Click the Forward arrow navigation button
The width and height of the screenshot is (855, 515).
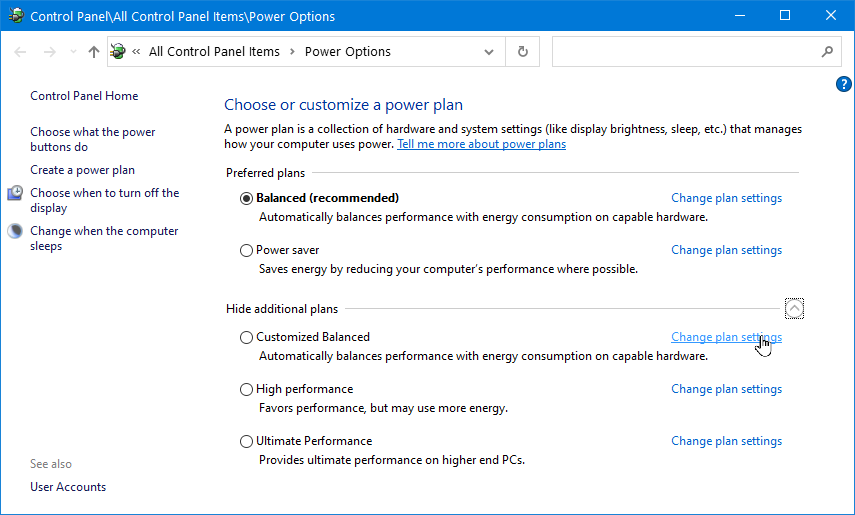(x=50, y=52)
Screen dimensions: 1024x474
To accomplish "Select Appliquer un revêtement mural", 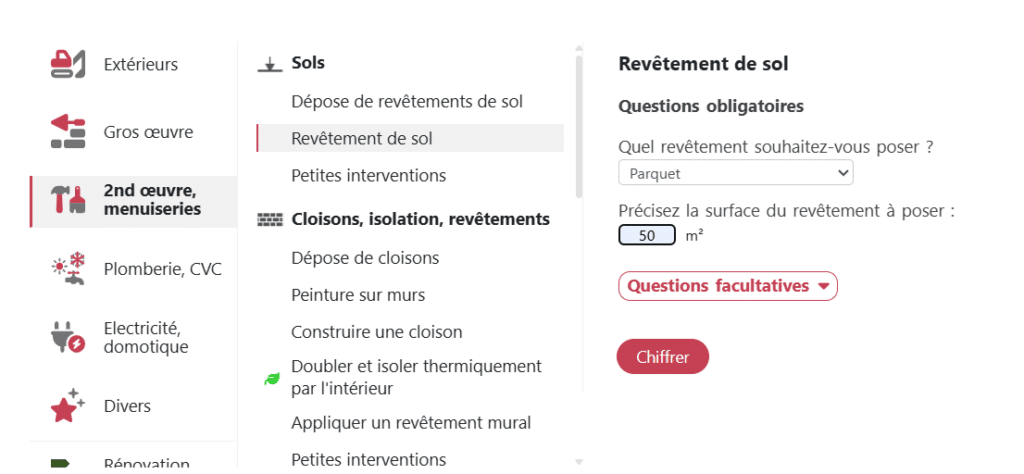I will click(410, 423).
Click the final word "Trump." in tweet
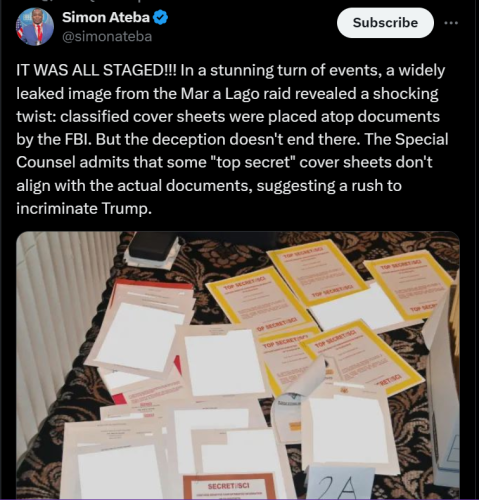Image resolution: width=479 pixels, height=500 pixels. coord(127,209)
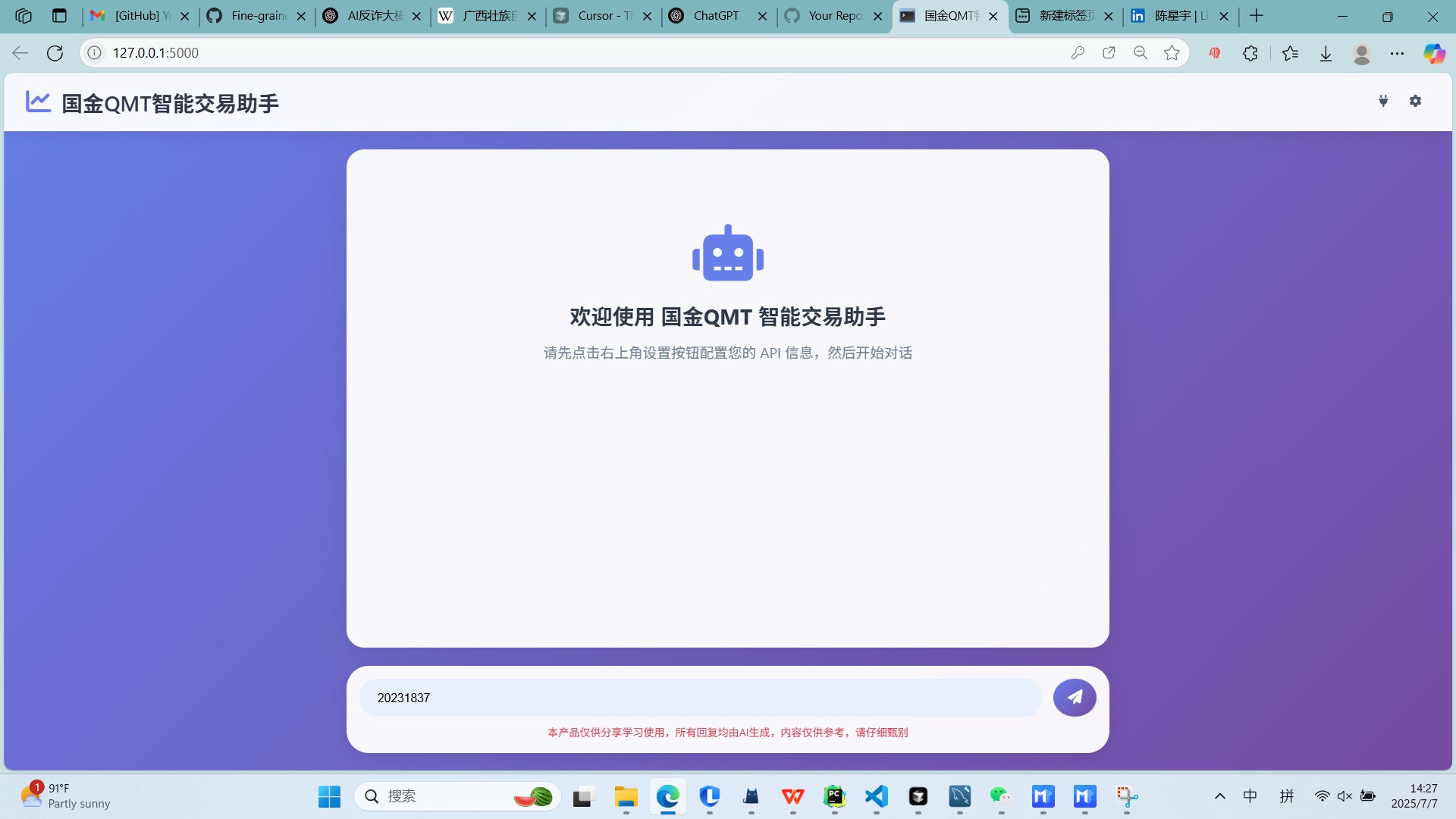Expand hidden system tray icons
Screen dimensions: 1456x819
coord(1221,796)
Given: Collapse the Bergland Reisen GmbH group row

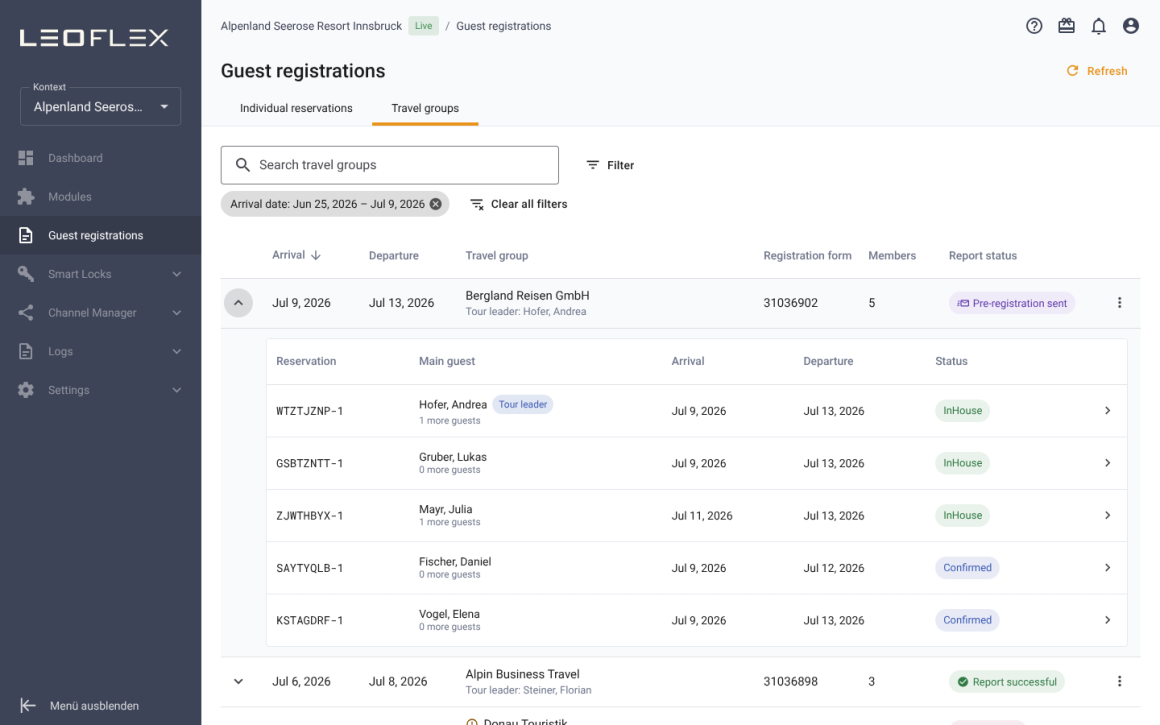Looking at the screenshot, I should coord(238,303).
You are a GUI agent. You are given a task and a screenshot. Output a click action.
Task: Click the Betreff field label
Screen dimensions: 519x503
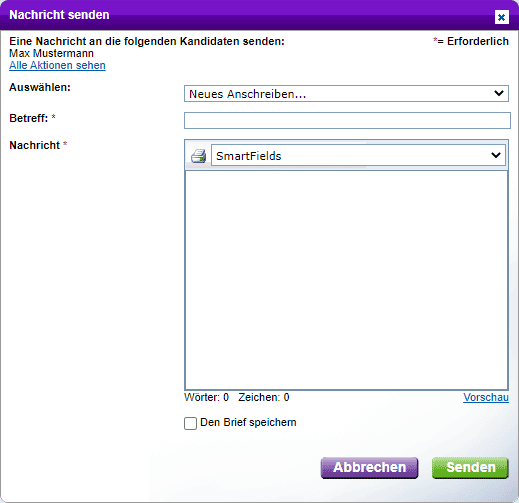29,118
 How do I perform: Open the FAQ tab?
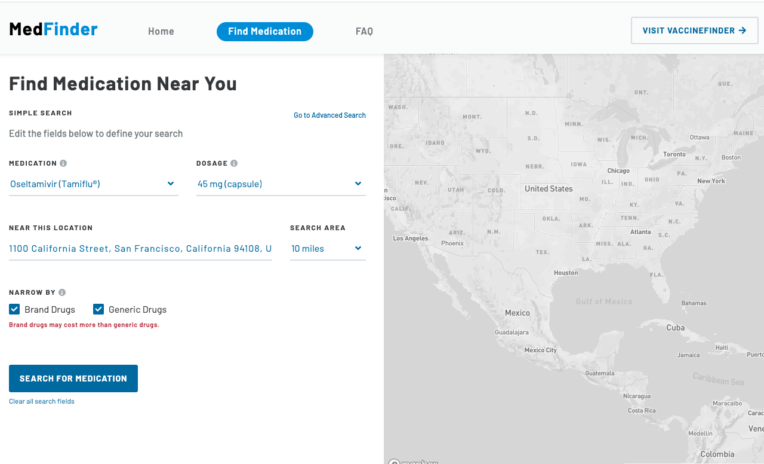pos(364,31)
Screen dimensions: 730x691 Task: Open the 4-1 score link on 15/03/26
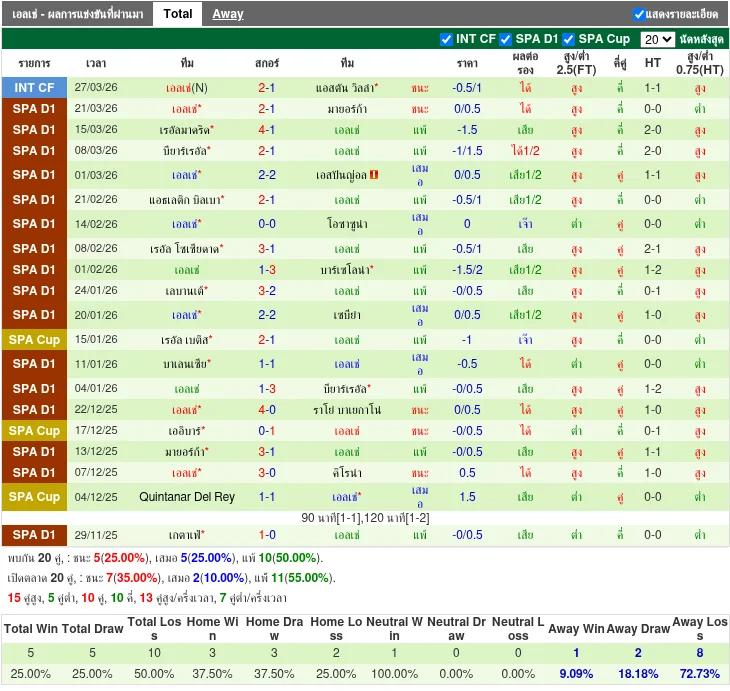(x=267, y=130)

#####

Brief
How many lines in the items above contain the word "Open"? Reply with the number alone.

Completed task
2